The three "monitor" questions were one-part "normal" questions, except that for the first few contestants to reach $4000, that question had two parts. (Two brothers competed on the show separately; they both chose Opera, and both missed $4000 questions, each going home with $1 plus consolation prizes.)
Once reaching the $4000 "plateau", a player missing the $8000 or $16,000 question won a car (a Buick Skyhawk, I think); a player missing the $32,000 or $64,000 questions won $16,000.
There was one significant change from the old version here; if you missed any one question in an "isolation booth" multiple choice (4 questions at $8000, 5 at $16,000 and $32,000, and 7 at $64,000), you were given a "make-up" question and could still win. (Two of the first season's $64,000 winners - the Wine and Sousa experts - needed it in the last question.) (There was one exception: the first contestant to get a $64,000 question (category: U.S. Presidents) got a 6-part question but no makeup - too bad, too; he got the first five right but didn't know that Eisenhower was the President when Hawaii became a state (if that sounds familiar, it was recently an answer on Jeopardy!).)
(Two contestants were told that if they got the first five parts of their $64,000 question correct, they would be guaranteed $32,000; however, one missed one of the five parts and the other won $64,000.)
The first question ever asked (in the category Michelangelo): was "Michelangelo" the artist's first name or his last name? (Answer: his first name - Michelangelo Buonarroti.)
Nobody missed the $64 question, but somebody did miss at $128, not knowing that Lyndon Johnson was the only President sworn in by a woman (normally, the Chief Justice does it, but LBJ was in Texas when JFK died, and they wanted him sworn in as soon as possible.)
There were, in fact, four $64,000 winners the first (Mike Darrow) season (and I think they won in this order): I can't remember the first winner's name - I think it was something like Robert Lupinsky - whose category was Wines (later clarified as "Great Wines of France and Italy"); Don Chu (I think he was a watch repairman - I do remember he was from San Francisco), whose category was Big Bands; Dr. Jacuqline Hill (the show's answer to Dr.

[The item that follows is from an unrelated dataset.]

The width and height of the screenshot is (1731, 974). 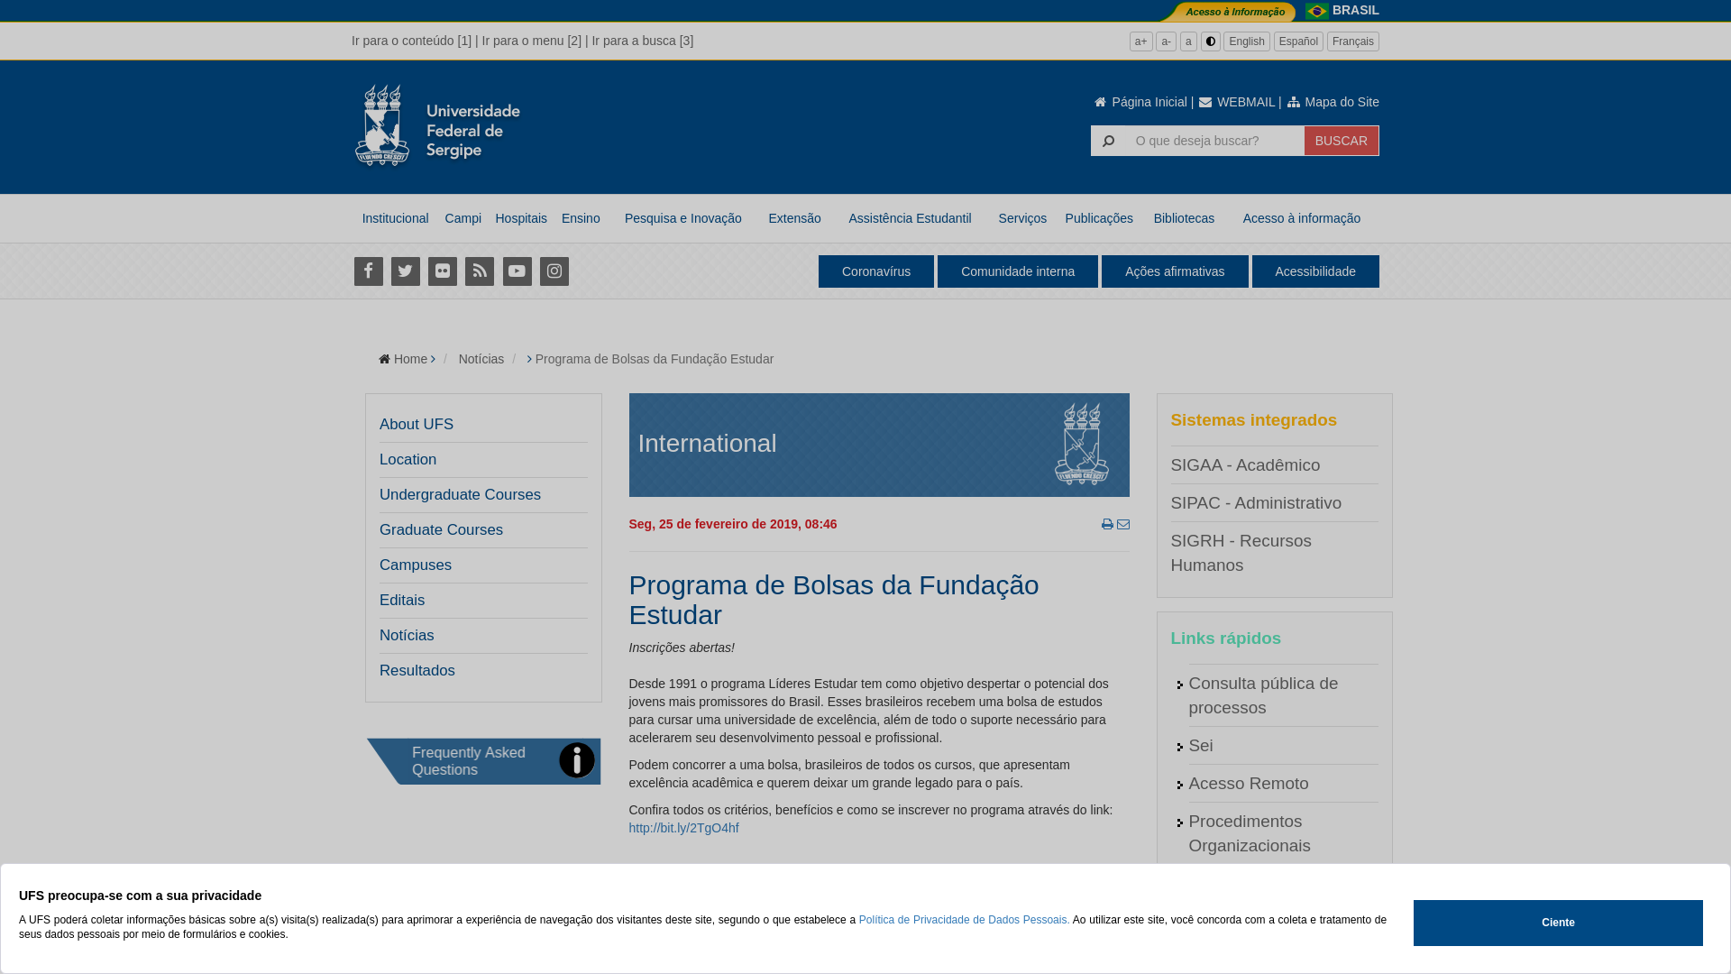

Joyce Brothers, although Hill's degree was in meteorology), with professional football; and June Bacon-Bercey, expert on John Phillip Sousa.
There were also at least four contestants who missed at $64,000; two of them were Susan B. Anthony (a distant niece of the women's rights leader), whose category was Women's Rights (and yes, one of the answers was "Susan B. Anthony"), but who missed both one part of her $64,000 question and the make-up (and she realized what the right answer was the minute she was told her answer was wrong), and former basketball player Jerry Lucas, whose category was The Bible (I think it was more of a test of his memory training system); the only question he missed was at the $64,000 level, but when he was asked to name the chapter and verse of the Golden Rule, he knew the chapter, but took a guess at the verse because, he didn't memorize the verse numbers (there were just too any of them).
Anyway, the end-of-season tournament lasted four weeks. In each of the first three weeks, each of the four contestants got four questions; anybody who got all four right received a fifth question. After three weeks, the two high scores (the Wine expert, and Don Chu) returned for the final; the first to six won. Both got to six at the same time, so they went to "overtime" rounds; I think they both got one right, but then the Wine expert missed his question and Chu was correct on his, so he won the $128,000 (i.e. $64,000 in addition to the $64,000 already won).
(By the way...the "security agent", Michael O'Rourke, was shown once, in a long shot handing Mike one of the $64,000 questions. It could be the same person who was on one of the '50s game shows (Tic Tac Dough, I think); there is a picture of someone with that name in one of the older Game Shows books.)